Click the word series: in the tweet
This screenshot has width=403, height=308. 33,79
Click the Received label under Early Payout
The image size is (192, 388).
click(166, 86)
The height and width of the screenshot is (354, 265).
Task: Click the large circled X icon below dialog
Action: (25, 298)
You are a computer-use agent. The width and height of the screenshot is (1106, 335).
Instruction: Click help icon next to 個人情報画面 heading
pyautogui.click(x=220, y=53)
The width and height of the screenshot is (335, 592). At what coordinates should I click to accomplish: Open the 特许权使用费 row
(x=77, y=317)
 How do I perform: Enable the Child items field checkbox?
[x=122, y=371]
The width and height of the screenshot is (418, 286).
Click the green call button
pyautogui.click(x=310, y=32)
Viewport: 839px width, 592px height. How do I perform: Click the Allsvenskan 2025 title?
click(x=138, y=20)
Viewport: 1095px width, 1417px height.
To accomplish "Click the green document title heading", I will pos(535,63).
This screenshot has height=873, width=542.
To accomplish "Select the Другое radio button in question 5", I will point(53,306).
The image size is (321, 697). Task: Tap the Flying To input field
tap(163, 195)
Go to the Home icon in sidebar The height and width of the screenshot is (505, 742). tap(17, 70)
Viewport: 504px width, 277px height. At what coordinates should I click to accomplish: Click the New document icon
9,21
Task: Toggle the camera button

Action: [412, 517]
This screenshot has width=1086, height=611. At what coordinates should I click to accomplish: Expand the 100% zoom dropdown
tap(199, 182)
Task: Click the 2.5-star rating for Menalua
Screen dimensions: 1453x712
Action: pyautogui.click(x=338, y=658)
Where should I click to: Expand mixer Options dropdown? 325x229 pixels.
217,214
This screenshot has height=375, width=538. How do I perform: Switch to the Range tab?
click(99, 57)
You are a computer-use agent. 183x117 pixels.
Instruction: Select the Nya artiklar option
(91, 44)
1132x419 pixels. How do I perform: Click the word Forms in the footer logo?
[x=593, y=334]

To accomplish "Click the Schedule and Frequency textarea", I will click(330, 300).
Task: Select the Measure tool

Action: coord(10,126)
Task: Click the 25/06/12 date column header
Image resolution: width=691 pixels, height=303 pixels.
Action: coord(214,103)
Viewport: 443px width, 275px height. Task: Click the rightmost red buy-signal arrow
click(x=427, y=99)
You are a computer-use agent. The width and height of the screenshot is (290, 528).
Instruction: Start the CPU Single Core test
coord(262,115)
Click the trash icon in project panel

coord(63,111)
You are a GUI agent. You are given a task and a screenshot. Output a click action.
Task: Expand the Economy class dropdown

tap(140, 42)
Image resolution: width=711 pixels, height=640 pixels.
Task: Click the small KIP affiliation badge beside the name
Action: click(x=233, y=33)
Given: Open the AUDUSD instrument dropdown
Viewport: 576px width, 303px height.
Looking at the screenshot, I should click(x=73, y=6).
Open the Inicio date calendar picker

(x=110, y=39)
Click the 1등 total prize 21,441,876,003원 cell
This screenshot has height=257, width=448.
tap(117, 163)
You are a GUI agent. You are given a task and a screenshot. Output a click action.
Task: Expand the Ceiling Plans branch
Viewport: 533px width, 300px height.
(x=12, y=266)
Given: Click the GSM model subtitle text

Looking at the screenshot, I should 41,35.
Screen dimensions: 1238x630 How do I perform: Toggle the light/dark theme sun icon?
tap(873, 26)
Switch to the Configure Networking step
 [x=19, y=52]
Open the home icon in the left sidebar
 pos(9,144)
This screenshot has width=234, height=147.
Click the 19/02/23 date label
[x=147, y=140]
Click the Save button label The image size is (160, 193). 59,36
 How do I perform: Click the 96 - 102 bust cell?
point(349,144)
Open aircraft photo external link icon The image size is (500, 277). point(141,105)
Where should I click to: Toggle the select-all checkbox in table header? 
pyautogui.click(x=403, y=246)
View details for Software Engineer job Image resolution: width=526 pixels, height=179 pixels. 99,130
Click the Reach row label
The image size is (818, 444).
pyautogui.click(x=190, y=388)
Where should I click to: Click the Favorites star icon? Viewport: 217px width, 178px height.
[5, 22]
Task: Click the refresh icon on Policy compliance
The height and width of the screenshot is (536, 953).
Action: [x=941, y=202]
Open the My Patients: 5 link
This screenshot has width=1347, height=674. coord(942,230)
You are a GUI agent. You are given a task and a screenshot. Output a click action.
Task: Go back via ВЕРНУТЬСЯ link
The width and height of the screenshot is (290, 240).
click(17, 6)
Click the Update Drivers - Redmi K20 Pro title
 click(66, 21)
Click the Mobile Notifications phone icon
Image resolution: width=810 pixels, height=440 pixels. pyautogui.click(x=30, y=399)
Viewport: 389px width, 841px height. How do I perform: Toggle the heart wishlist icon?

**REQUIRED ACTION:** Nothing should be returned except the lines from the one containing "Task: Go back via ВЕРНУТЬСЯ link" through the last line of the data, each restated word for word.

**ANSWER SPACE:**
Task: Go back via ВЕРНУТЬСЯ link
The width and height of the screenshot is (290, 240).
click(17, 6)
Click the Update Drivers - Redmi K20 Pro title
 click(66, 21)
Click the Mobile Notifications phone icon
Image resolution: width=810 pixels, height=440 pixels. pyautogui.click(x=30, y=399)
Viewport: 389px width, 841px height. How do I perform: Toggle the heart wishlist icon?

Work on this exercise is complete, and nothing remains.